Prosecutors accuse Caldwell of helping to organize an armed quick reaction force outside DC on January 6, citing his own text and Signal messages and hotel security footage.

Self-promotion and profit

Just like the man who fundraised off of his own impeachment trial, a few rioters have learned to lean into the ultimate Trump angle: a business opportunity.

That’s the case with Jenna Ryan, a real estate agent from Texas. Ryan pleaded guilty to illegally protesting in the Capitol in August and spent two months in jail. The judge presiding over her case told Ryan that part of the reason she received jail time was because she leveraged her criminal charges to promote her personal brand. After she was sentenced, she started a Substack newsletter about going to jail. Posts include “Tips for J6 Short-Term Prisoners” and “Beauty for Ashes: What I Learned after 60 Days in Federal Prison.”

Ryan initially combatted the allegations against her, claiming that she “did nothing wrong.” During the course of her case, she participated in multiple national news interviews and tweeted about her proceedings. Then, at the time of her sentencing, she blamed a media “smear campaign” for her 60-day sentence.

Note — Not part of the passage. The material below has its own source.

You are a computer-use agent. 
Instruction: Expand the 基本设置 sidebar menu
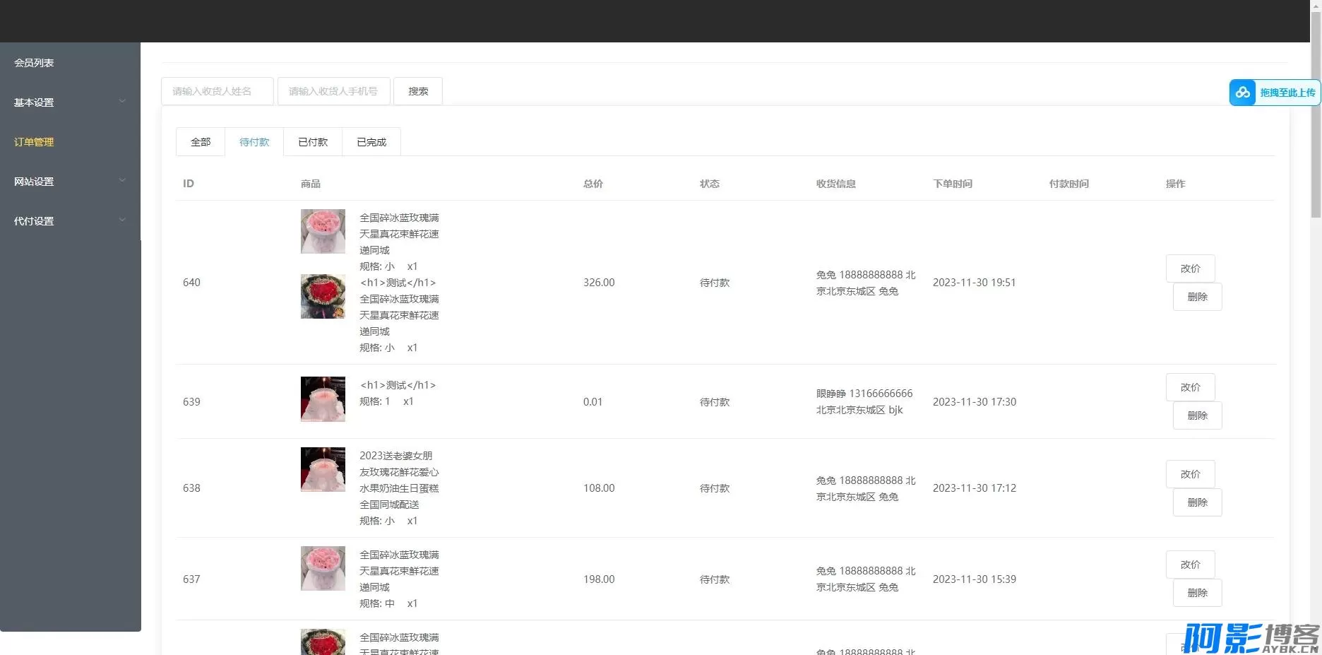[69, 102]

She’s now directing her newfound following to support her real estate company. Her most active social media account, Twitter, is equal parts claiming she is a victim of cancel culture and advertising houses she is selling. She has more than 20,000 followers.

Because of her following, Ryan says business is booming.

“I’m able to sell houses simply because we have so many patriotic Americans that are choosing to use someone that the media is trying to cancel, and that Big Tech is trying to cancel,” Ryan said in one TikTok video, adding that attempts to cancel her are “actually backfiring” because “people are actually using me because of what happened.”

Ryan has also claimed on TikTok that she is in touch with a “major big-wig in the Hollywood area” who wants her on a reality show and that she may write a book.

“Baby you created this monster,” Ryan sang in a video response last week to someone chastising her use of TikTok. “You created it with your own comments.”